From mboxrd@z Thu Jan  1 00:00:00 1970
Return-Path: <linux-kernel-owner+w=401wt.eu-S1760700AbZEMQnp@vger.kernel.org>
Received: (majordomo@vger.kernel.org) by vger.kernel.org via listexpand
	id S1760700AbZEMQnp (ORCPT <rfc822;w@1wt.eu>);
	Wed, 13 May 2009 12:43:45 -0400
Received: (majordomo@vger.kernel.org) by vger.kernel.org id S1756659AbZEMQng
	(ORCPT <rfc822;linux-kernel-outgoing>);
	Wed, 13 May 2009 12:43:36 -0400
Received: from e32.co.us.ibm.com ([32.97.110.150]:33736 "EHLO
	e32.co.us.ibm.com" rhost-flags-OK-OK-OK-OK) by vger.kernel.org
	with ESMTP id S1752003AbZEMQnf (ORCPT
	<rfc822;linux-kernel@vger.kernel.org>);
	Wed, 13 May 2009 12:43:35 -0400
Subject: Re: [RFC][PATCH] Dynamic Tick: Allow 32-bit machines to sleep   
 formorethan2.15 seconds
From: John Stultz <johnstul@us.ibm.com>
To: Jon Hunter <jon-hunter@ti.com>
Cc: Ingo Molnar <mingo@elte.hu>, Thomas Gleixner <tglx@linutronix.de>,
       "linux-kernel@vger.kernel.org" <linux-kernel@vger.kernel.org>
In-Reply-To: <4A0AE3E3.5090304@ti.com>
References: <49ECE615.2010800@ti.com>  <20090421063523.GA8020@elte.hu>
	 <1240345936.6080.6.camel@localhost>  <49EE54B4.9020700@ti.com>
	 <1240358525.6080.40.camel@localhost>  <4A02F5A3.3050004@ti.com>
	 <1241744048.7518.132.camel@localhost.localdomain> <4A04584E.4020307@ti.com>
	 <1241830281.7297.21.camel@localhost.localdomain>  <4A0A07D6.90408@ti.com>
	 <1242172727.3462.55.camel@localhost>  <4A0AE3E3.5090304@ti.com>
Content-Type: text/plain
Date: Wed, 13 May 2009 09:41:12 -0700
Message-Id: <1242232872.9110.98.camel@jstultz-laptop>
Mime-Version: 1.0
X-Mailer: Evolution 2.24.3 
Content-Transfer-Encoding: 7bit
Sender: linux-kernel-owner@vger.kernel.org
List-ID: <linux-kernel.vger.kernel.org>
X-Mailing-List: linux-kernel@vger.kernel.org

On Wed, 2009-05-13 at 10:14 -0500, Jon Hunter wrote:
> john stultz wrote:
> > Well, the mult adjustments should be quite small, especially compared to
> > the NSEC_PER_SEC/HZ adjustment.
> > 
> > Hmm... Although, I guess we could get bitten if the max_deferment was
> > like an hour, and the adjustment was enough that it scaled out to and we
> > ended up being a second late or so.
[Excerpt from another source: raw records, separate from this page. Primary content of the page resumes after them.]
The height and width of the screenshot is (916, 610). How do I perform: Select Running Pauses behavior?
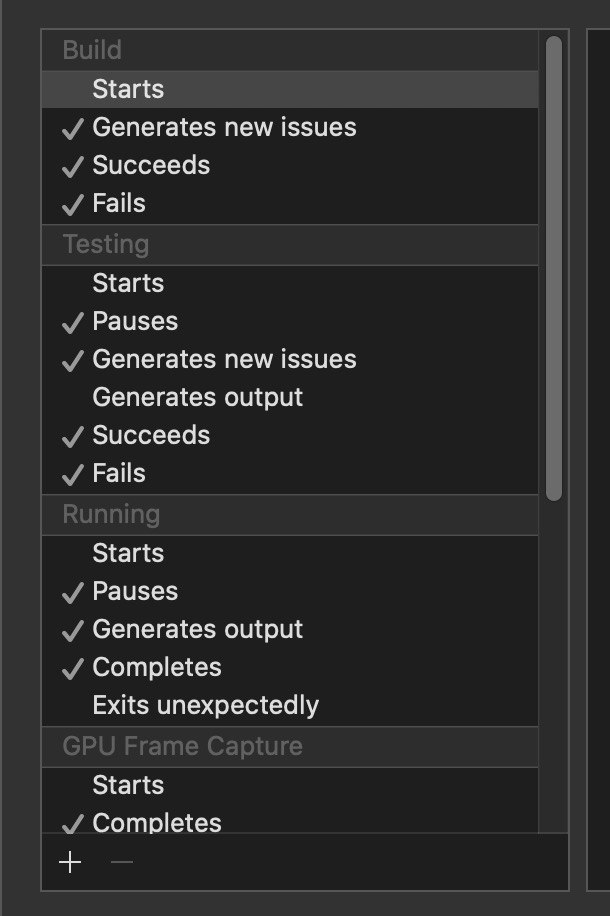(x=135, y=591)
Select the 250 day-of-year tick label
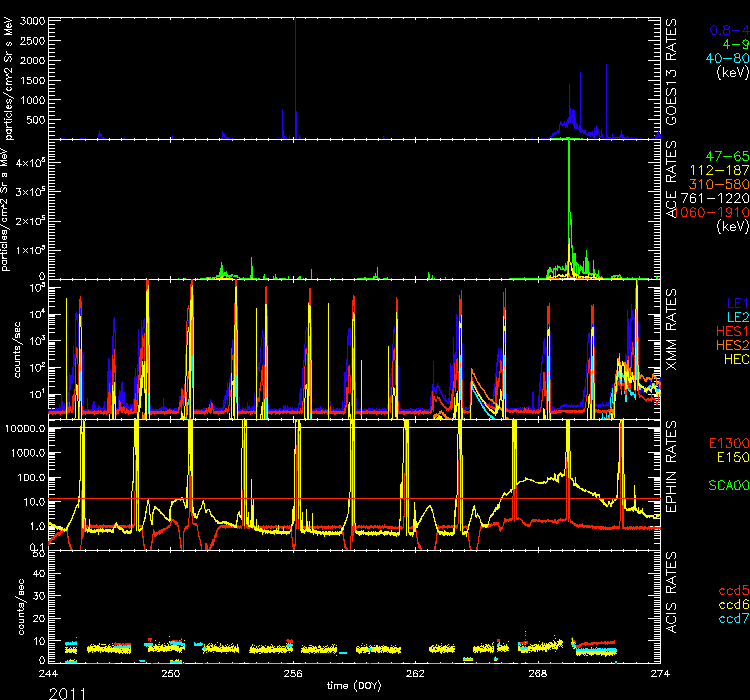The image size is (750, 700). [x=169, y=674]
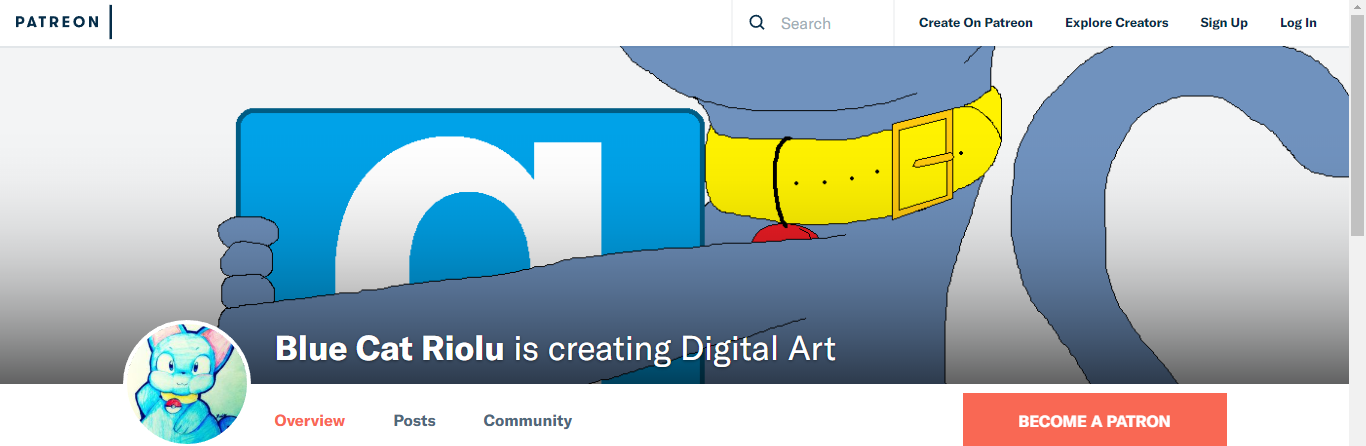The width and height of the screenshot is (1366, 446).
Task: Open Create On Patreon link
Action: pyautogui.click(x=975, y=23)
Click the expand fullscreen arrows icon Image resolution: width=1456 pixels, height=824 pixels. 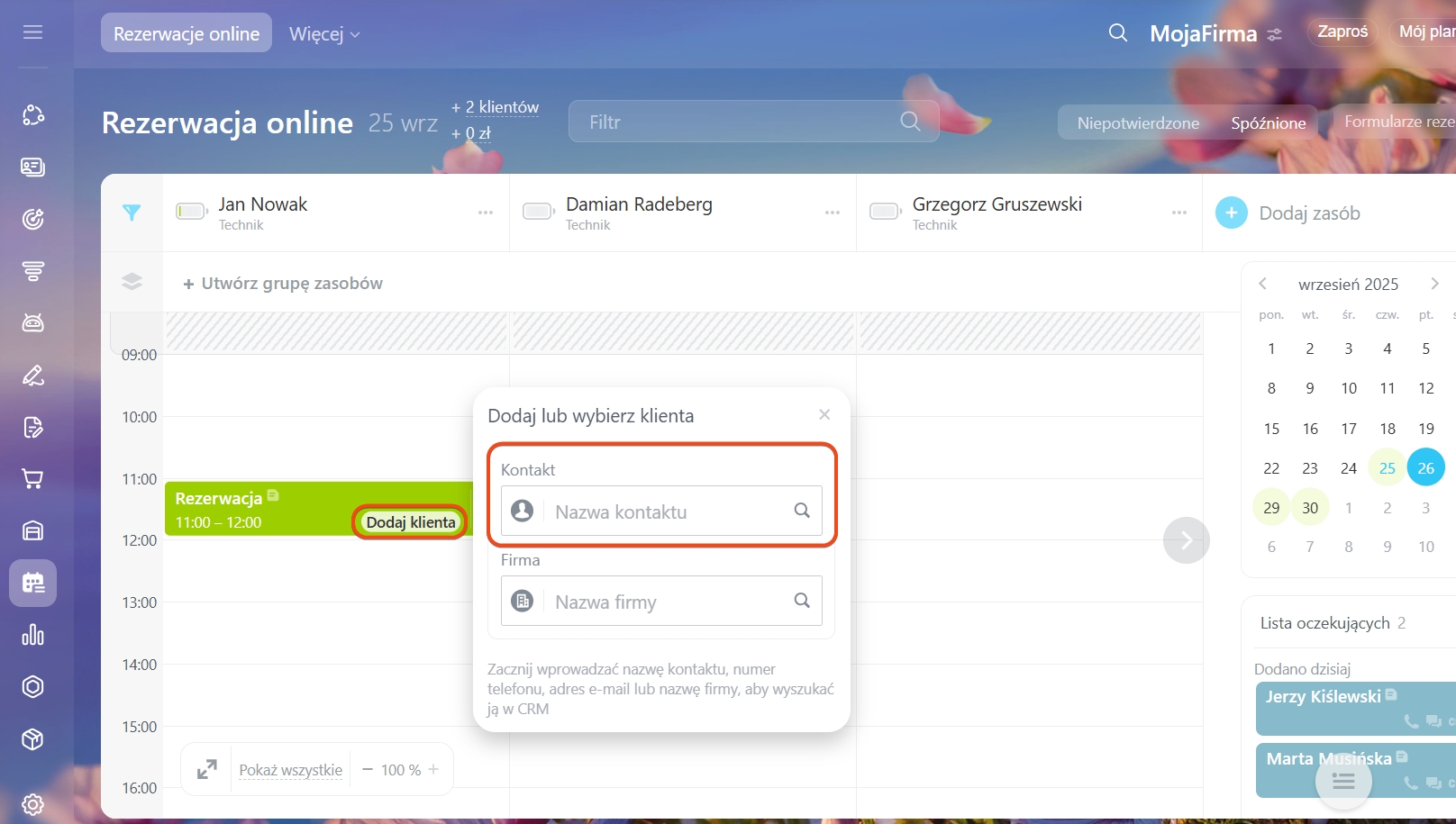pos(207,770)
So you have a point.
> > 
> > But since the clockevent driver is not scaled, we probably can get away
> > with using the orig_mult value instead of mult, and be ok.
> > 
> > Alternatively instead of NSEC_PER_SEC/HZ, we could always drop the
> > larger of NSEC_PER_SEC/HZ or max_deferment/10? That way we should scale
> > up without a problem. 
> 
> Yes, may be this would be a safer option. Thinking about this I was 
> wondering if we should always use max_deferement/10, because I did not 
> think that there would ever be a case where NSEC_PER_SEC/HZ would be 
> greater. If NSEC_PER_SEC/HZ was greater than max_deferement/10 this 
> would imply that the clocksource would wrap after only 10 jiffies, if I 
> have the math right...

Right, but even with such limitiations, if an arch can skip every 5
ticks, they probably will try, right? :)


> > I suspect it would be tough to hit this issue though.
> 
> Agree.
> 
> > Two patches should be fine.
> 
> Ok, I will re-post as two once we have the final version.
> 
> > Looks good overall. We may want to add the -10% (or -5%) to be totally
> > safe, but that's likely just me being paranoid.
> 
> I am paranoid too! Do you care if we use 6.25% or 12.5% margin instead 
> of 10% or 5%? This way we can avoid a 64-bit division by using a simple 
> shift. See below. I have implemented a 6.25% margin for now. Let me know 
> your thoughts.

That sounds reasonable to me.

> One final question, I noticed in clocksource.h that the definition of 
> function cyc2ns returns a type of s64, however, in the function itself a 
> variable of type u64 is used and returned. Should this function be 
> modified as follows?
> 
>   static inline s64 cyc2ns(struct clocksource *cs, cycle_t cycles)
>   {
> -       u64 ret = (u64)cycles;
> +       s64 ret = (s64)cycles;
>          ret = (ret * cs->mult) >> cs->shift;
>          return ret;
>   }

Damn. So this brings up an issue I had missed prior.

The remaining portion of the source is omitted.